-- ENTRIES PROVIDED follows --

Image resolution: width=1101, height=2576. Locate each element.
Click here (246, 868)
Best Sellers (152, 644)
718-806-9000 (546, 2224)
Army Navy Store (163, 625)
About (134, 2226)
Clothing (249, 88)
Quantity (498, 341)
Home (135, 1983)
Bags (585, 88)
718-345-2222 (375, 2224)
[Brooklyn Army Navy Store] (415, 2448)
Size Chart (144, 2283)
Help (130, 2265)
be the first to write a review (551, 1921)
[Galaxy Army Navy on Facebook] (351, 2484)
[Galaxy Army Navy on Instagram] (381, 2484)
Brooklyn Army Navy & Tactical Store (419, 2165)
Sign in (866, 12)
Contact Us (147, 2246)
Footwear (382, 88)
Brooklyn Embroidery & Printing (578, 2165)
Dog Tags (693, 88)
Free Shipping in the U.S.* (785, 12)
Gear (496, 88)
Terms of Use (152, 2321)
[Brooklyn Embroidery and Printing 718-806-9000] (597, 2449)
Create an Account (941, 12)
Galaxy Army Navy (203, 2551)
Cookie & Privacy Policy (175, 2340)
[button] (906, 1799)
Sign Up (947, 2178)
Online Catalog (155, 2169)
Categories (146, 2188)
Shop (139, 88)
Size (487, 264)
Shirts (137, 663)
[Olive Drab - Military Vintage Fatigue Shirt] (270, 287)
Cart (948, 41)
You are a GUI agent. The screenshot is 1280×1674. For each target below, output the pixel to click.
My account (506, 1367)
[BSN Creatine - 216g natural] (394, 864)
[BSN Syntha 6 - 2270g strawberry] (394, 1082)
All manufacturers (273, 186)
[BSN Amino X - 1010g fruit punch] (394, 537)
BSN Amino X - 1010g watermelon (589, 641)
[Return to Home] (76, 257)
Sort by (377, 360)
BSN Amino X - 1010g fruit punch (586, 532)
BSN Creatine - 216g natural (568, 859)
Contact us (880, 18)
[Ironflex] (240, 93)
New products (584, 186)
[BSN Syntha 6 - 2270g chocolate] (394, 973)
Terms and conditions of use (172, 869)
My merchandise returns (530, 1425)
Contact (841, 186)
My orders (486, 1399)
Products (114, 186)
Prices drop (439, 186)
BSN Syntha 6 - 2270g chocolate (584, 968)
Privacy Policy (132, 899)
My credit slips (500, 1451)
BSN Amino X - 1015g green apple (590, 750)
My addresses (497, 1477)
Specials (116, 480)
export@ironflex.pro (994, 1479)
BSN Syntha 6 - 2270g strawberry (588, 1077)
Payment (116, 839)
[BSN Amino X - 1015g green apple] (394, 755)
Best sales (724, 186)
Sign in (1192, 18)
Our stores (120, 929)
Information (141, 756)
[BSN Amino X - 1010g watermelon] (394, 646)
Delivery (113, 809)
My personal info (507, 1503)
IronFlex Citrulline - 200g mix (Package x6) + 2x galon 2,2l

-- ENTRIES PROVIDED concluded --

*WORK TO BE COMPLETED*. Nothing but an exact copy of the records belongs in the answer.

*SOLUTION TO THE EXERCISE*.
Image resolution: width=1101, height=2576. Locate each element.
Click here (246, 868)
Best Sellers (152, 644)
718-806-9000 (546, 2224)
Army Navy Store (163, 625)
About (134, 2226)
Clothing (249, 88)
Quantity (498, 341)
Home (135, 1983)
Bags (585, 88)
718-345-2222 (375, 2224)
[Brooklyn Army Navy Store] (415, 2448)
Size Chart (144, 2283)
Help (130, 2265)
be the first to write a review (551, 1921)
[Galaxy Army Navy on Facebook] (351, 2484)
[Galaxy Army Navy on Instagram] (381, 2484)
Brooklyn Army Navy & Tactical Store (419, 2165)
Sign in (866, 12)
Contact Us (147, 2246)
Footwear (382, 88)
Brooklyn Embroidery & Printing (578, 2165)
Dog Tags (693, 88)
Free Shipping in the U.S.* (785, 12)
Gear (496, 88)
Terms of Use (152, 2321)
[Brooklyn Embroidery and Printing 718-806-9000] (597, 2449)
Create an Account (941, 12)
Galaxy Army Navy (203, 2551)
Cookie & Privacy Policy (175, 2340)
[button] (906, 1799)
Sign Up (947, 2178)
Online Catalog (155, 2169)
Categories (146, 2188)
Shop (139, 88)
Size (487, 264)
Shirts (137, 663)
[Olive Drab - Military Vintage Fatigue Shirt] (270, 287)
Cart (948, 41)
You are a GUI agent. The screenshot is 1280×1674. For each target below, output the pixel to click.
My account (506, 1367)
[BSN Creatine - 216g natural] (394, 864)
[BSN Syntha 6 - 2270g strawberry] (394, 1082)
All manufacturers (273, 186)
[BSN Amino X - 1010g fruit punch] (394, 537)
BSN Amino X - 1010g watermelon (589, 641)
[Return to Home] (76, 257)
Sort by (377, 360)
BSN Amino X - 1010g fruit punch (586, 532)
BSN Creatine - 216g natural (568, 859)
Contact us (880, 18)
[Ironflex] (240, 93)
New products (584, 186)
[BSN Syntha 6 - 2270g chocolate] (394, 973)
Terms and conditions of use (172, 869)
My merchandise returns (530, 1425)
Contact (841, 186)
My orders (486, 1399)
Products (114, 186)
Prices drop (439, 186)
BSN Syntha 6 - 2270g chocolate (584, 968)
Privacy Policy (132, 899)
My credit slips (500, 1451)
BSN Amino X - 1015g green apple (590, 750)
My addresses (497, 1477)
Specials (116, 480)
export@ironflex.pro (994, 1479)
BSN Syntha 6 - 2270g strawberry (588, 1077)
Payment (116, 839)
[BSN Amino X - 1015g green apple] (394, 755)
Best sales (724, 186)
Sign in (1192, 18)
Our stores (120, 929)
Information (141, 756)
[BSN Amino X - 1010g watermelon] (394, 646)
Delivery (113, 809)
My personal info (507, 1503)
IronFlex Citrulline - 200g mix (Package x6) + 2x galon 2,2l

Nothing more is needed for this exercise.